Generally I come through these things as healthy as a horse, but this was a bad con for plague for me for some reason--something hit me wrong on Sunday morning, and caused what Kevin suggested was a mass bacteria die-off--i.e. I was feeling fine, and then suddenly my entire lower intestinal tract decided it was spring cleaning time. I developed quite an attachment to the handicapped stall in the women's restroom, since I was in there approximately every fifteen minutes from about ten AM until I got home around 4. (We broke down about an hour early--nobody was buying any more, and I was really jonesing for a toilet that I didn't need to cover with paper.)
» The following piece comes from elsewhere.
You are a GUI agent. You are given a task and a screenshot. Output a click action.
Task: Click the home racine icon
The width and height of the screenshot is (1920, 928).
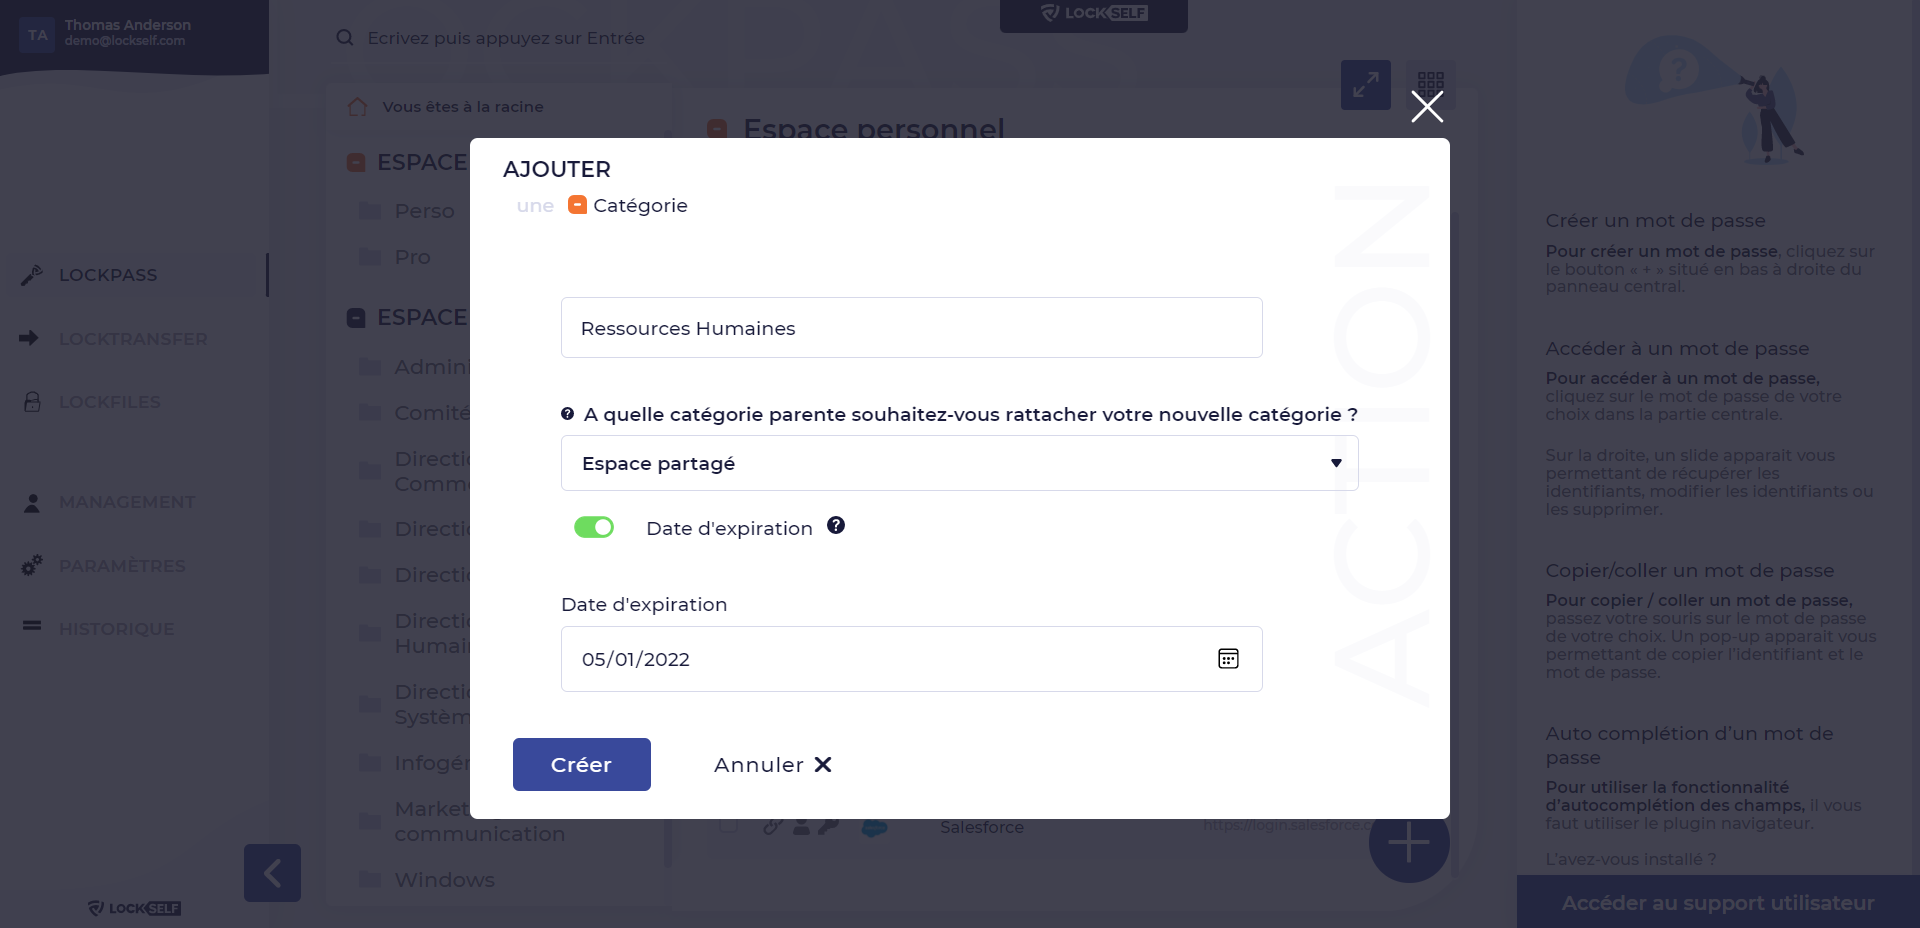click(x=358, y=107)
The problem--and forgive the vividness and entirely TMIness of the following--is that it wasn't enough to crap myself empty. No, my colon was on a serious witch hunt, so even after there was nothing even approaching solid waste anywhere in my system, when lunch was clinging to my stomach lining and begging me not to send it down there, please god, it could hear breakfast screaming, oh god, the humanity--it was still kicking out this horrible burning mucus every few minutes.
This was not pleasant. Kevin--further testament to his awesomeness--can offer intelligent commentary on statements like "horrible burning mucus" while finding a gas station in rural North Carolina that I might rid myself of same.
I stuffed myself with fiber yesterday, and while things are still not exactly back to normal, they are nothing like as bad as they were. Of course, now the sore throat kicks in, but I'd much rather deal with that.